Savior

My friend Richard sent me a Maya Angelou poem that is not one I had seen before. The title of the poem is Savior. The poem is in two parts: the first (and longer) part is a lament of what we have done to Christ and his sacrifice. The second is a plea for Christ to be with us. The poem reads:

Petulant priests, greedy
centurions, and one million
incensed gestures stand
between your love and me.

Your agape sacrifice
is reduced to colored glass,
vapid penance, and the
tedium of ritual.

Your footprints yet
mark the crest of
billowing seas but
your joy
fades upon the tablets
of ordained prophets.

Visit us again, Savior.
Your children, burdened with
disbelief, blinded by a patina
of wisdom,
carom down this vale of
fear. We cry for you
although we have lost
your name.

Richard sent me the poem with a note commenting on people’s different interpretation of poetry. For some, this is a poem that taps into their cynicism and anger; they find in it an explanation for their turning away from the Church. In contrast, his reading, focuses more on the second part, hearing in it (to use Richard’s words) “a universal hunger/longing for the Holy – sort of the ‘hearts burning’ experience of the Emmaus story.”

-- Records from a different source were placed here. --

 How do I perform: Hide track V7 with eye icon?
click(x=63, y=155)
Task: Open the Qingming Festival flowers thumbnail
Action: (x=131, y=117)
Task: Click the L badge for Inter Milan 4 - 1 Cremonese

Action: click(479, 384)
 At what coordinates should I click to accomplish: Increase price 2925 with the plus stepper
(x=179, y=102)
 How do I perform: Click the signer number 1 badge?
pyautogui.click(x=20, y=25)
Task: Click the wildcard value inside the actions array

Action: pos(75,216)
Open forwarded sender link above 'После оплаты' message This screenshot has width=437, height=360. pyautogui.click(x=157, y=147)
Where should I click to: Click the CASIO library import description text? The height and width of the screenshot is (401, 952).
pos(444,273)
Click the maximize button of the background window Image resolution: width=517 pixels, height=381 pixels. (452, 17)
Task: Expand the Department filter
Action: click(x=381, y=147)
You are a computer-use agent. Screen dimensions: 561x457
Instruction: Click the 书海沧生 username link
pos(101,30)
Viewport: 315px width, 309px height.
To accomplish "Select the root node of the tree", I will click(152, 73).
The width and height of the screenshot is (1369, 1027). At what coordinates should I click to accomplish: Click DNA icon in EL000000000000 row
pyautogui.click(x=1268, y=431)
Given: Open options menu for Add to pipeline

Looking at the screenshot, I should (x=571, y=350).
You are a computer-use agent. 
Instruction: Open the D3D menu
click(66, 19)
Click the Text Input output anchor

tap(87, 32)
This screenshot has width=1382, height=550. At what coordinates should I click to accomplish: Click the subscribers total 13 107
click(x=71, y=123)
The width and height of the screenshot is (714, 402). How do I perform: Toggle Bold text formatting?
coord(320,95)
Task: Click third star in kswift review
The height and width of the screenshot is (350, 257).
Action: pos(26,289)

I share the latter reaction to the poem. Yes, there is indictment – not just of the Church, but of all the ways we have distorted Christ’s message over the years and turned it into something that on occasion bears only a vague resemblance to anything that can be called “The Good News.” But it also suggests the depth of our longing for God, something of the restlessness of our hearts that (as Augustine recognized) can be satisfied only by God.